The job OOM-killed (ran out of memory and was terminated by the OS) at 3 AM. The fix took thirty seconds. The post-mortem took two hours.

The fix was this:

amounts = (float(line.split(",")[3]) for line in open("transactions.csv"))
total = sum(amounts)

One character changed: square bracket to parenthesis. The memory footprint dropped from roughly 380 MB to under a kilobyte. That is not an exaggeration. That is what lazy evaluation means in practice.

What a list comprehension actually does

A list comprehension is syntactic sugar for a loop that appends to a list. When Python evaluates [x * 2 for x in range(10_000_000)], it runs through all ten million iterations immediately, allocates a list object in memory, and fills it with ten million Python integer objects before returning control to the next line. The entire result lives in RAM, addressable by index, waiting.

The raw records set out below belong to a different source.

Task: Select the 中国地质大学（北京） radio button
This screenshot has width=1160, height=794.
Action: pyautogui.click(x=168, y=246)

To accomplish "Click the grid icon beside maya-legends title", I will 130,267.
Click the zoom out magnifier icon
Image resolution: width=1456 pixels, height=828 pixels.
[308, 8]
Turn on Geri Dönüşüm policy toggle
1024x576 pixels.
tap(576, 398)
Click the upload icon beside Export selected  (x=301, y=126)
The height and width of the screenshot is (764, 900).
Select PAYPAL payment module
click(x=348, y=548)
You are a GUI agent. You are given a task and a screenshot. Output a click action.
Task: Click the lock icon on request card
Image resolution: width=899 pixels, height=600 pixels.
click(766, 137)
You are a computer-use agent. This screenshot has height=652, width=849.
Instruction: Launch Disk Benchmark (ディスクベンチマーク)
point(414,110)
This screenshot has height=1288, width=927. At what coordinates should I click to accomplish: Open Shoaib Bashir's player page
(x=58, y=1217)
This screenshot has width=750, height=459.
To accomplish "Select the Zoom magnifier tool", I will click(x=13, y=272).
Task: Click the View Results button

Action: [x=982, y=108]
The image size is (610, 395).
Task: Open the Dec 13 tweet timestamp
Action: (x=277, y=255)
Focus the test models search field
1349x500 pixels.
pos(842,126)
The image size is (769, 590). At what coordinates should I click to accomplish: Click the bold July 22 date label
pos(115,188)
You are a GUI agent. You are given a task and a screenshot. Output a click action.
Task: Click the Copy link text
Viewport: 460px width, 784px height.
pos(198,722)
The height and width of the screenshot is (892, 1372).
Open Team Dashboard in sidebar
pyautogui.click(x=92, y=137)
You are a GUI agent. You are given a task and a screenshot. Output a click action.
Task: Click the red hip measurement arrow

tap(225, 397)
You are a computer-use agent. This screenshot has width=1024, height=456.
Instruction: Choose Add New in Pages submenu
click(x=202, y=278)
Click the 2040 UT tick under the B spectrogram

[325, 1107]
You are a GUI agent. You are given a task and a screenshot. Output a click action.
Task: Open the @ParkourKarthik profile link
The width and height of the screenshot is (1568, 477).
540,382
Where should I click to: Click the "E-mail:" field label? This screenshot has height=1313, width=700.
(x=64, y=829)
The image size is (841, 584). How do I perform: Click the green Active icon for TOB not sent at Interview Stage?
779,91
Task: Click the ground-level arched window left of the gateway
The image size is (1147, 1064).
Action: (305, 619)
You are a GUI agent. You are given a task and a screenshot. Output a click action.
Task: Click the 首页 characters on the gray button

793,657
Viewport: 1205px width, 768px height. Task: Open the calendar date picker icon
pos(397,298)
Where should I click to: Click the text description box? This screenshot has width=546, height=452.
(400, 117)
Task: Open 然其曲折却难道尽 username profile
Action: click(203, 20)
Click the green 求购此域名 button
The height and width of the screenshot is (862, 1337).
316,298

This is not a design flaw. Sometimes that is exactly what you want. If you need to sort, slice, reverse, index by position, or pass the same sequence to three different functions, a list is the right structure. The problem is when you build a list and then immediately walk it once — sum(), max(), a for loop — and throw it away. You paid the full allocation cost for a benefit you never used.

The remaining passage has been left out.